Aims misses the mark again

Over the past few months, the Atlantic Institute of Market Studies (AIMS) has been stirring the educational waters again, this time with a rather odd little stick.

Michael Zwaagstra is a teacher from, of all places, Manitoba, who has been knighted as an AIMS “Fellow in Common Sense Education”. Although I’m not really sure what a fellow has to do to earn a title in common sense, AIMS has seen fit to allow Zwaagstra to place a series of videos on its website which purport to help teachers, parents and students understand what it is that needs fixing in public education.

These vidoes, entitled the Common Sense Education Video Series, seem to essentially mirror Zwaagstra’s own book “What’s Wrong With Our Schools (and How Do We Fix Them) (2010) and are consistent with much of his recent commentary which has appeared in The Halifax Herald. His book contains chapters about how kids should not be socially passed from grade to grade, how they need more discipline, and how we need more standardized testing in schools. The videos talk about such things as what’s wrong with current math curriculum, and how assessment policies have gone awry. Overall, his message is that we need to get back to basics in education, that there needs to be more grounding in facts and content, and that less emphasis should be placed on what he calls “progressive” education practices.

Now, I have to admit, some of Zwaagstra’s ideas speak to me, (I mean, seriously, does anyone actually think that “no zeros” is a good idea?) and he does strike a chord with me when he discredits a few choice assessment gurus.
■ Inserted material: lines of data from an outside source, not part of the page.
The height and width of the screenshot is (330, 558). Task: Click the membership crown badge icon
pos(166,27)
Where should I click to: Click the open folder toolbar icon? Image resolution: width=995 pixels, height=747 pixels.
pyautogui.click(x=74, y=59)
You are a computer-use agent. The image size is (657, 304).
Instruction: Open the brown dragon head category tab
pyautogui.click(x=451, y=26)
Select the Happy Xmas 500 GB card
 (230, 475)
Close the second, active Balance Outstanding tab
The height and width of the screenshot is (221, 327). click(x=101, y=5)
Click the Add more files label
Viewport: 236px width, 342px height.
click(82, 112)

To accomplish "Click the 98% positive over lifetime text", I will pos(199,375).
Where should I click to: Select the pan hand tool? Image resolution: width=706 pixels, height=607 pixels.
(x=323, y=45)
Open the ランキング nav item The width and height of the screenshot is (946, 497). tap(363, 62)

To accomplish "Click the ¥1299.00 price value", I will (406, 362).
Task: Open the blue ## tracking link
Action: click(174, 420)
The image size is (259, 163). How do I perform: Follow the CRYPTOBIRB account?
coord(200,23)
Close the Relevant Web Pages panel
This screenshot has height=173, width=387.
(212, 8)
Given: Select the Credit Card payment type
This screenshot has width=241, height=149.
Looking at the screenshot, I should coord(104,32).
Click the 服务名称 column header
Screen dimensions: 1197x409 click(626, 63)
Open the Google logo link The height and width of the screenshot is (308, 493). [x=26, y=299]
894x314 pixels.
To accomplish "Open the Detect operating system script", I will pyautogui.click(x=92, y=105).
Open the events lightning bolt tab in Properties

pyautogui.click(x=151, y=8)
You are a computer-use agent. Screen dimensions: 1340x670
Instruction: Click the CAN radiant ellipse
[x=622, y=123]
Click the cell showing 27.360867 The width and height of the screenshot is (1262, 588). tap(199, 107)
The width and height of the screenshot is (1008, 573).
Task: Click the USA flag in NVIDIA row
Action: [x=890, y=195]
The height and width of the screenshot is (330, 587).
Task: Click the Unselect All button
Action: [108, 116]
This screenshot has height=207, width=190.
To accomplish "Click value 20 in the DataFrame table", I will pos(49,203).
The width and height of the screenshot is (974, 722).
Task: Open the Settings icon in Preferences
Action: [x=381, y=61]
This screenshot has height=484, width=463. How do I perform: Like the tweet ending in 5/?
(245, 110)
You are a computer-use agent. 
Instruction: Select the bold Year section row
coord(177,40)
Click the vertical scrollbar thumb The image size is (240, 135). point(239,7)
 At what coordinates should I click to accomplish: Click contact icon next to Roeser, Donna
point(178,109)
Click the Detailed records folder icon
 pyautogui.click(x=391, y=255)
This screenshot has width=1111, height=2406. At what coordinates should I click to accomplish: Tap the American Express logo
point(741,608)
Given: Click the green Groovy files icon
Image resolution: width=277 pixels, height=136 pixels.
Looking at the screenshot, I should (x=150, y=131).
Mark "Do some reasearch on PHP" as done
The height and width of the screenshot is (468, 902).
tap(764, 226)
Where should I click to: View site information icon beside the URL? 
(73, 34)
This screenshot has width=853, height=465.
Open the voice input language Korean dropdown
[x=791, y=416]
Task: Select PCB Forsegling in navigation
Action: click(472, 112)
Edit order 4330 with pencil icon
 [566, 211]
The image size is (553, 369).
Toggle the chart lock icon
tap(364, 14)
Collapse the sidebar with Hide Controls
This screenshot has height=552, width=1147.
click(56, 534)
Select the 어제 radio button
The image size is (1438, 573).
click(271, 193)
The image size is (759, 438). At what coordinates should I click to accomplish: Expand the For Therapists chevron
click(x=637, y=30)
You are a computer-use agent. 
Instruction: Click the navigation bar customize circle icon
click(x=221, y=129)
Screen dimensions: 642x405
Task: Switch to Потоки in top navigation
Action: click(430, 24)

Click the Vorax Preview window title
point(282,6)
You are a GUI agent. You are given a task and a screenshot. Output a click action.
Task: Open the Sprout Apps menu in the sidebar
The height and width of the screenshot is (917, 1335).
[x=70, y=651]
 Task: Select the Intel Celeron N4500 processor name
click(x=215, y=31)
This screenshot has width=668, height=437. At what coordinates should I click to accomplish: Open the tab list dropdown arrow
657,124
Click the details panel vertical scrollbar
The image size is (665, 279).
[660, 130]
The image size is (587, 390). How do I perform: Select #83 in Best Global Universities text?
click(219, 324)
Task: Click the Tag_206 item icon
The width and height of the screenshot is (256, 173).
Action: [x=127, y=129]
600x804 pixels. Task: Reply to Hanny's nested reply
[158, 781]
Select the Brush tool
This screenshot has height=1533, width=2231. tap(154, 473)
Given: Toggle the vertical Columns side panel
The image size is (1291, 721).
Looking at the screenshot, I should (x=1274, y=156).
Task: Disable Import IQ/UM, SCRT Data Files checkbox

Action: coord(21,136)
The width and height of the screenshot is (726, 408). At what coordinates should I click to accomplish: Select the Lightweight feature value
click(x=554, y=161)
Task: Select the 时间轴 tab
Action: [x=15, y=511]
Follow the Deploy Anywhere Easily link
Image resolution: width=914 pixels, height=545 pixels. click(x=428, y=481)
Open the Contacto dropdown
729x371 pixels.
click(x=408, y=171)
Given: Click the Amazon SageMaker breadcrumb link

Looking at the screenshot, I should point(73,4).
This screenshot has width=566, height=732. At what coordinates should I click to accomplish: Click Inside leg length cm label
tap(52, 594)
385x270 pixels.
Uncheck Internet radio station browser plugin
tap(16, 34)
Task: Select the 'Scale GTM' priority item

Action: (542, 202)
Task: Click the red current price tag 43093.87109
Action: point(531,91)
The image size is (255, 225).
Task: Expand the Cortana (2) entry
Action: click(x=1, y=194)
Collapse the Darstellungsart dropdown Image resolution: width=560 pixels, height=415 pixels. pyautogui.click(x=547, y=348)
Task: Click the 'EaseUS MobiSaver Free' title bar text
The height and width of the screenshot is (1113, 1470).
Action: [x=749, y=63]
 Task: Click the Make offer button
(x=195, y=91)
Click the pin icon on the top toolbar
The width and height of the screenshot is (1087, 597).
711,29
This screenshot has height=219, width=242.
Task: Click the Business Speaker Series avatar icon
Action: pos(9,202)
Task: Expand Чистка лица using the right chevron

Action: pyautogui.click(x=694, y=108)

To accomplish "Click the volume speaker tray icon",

However, I am concerned that we must beware the wolf in sheep’s clothing.

Consider the notion from his book that parents should have the ability to choose which schools their children attend based on “reliable information”. Even if this idea actually made any “common sense” in any area of the province outside of metro, how does this help education? Consider if a school “A” gets labelled “Good” and school “B” gets labelled “Bad”. Would any parent who could afford to not send their kids to the good school? School A would have lots of kids and lots of money, school B would have few kids with no money, and eventually, would shut down.

Secondly, as tempting as it may sound to get “back to basics” to improve standardized test scores, we must be cautious. The current maelstrom of educational change has its roots in standardization and has grown from the tainted soil of America’s “No Child Left Behind” debacle of the last decade. Education must be more than a mad scramble to be the best in training our kids to take standardized tests.

And what of Zwaagstra’s idea that kids need discipline and that “unruly” children should not be allowed to disrupt the education of others. Well, getting rid of “unruly” children may sound tempting to some, but where, exactly do these kids go? Out on the street? As a teacher, I don’t get to pick my kids. And in twenty years of teaching I know that every class has a “worst” behaved, just like each has a “best” behaved. Put those same kids in a different class, and their ranking on that particular scale is pretty likely to change. Then who becomes the “unruly” one?

AIMS remains a relatively right-wing organization (If you doubt that claim, read the recent and, I must admit, quite well written commentary by their chairperson, John Risley, available on their website, that argues against increasing taxes for the rich) and I get nervous when any educator is too far to either side of the political spectrum. However, it is the “leaning towards elitist” undertones of some of Zwaagstra’s ideas that has me most concerned.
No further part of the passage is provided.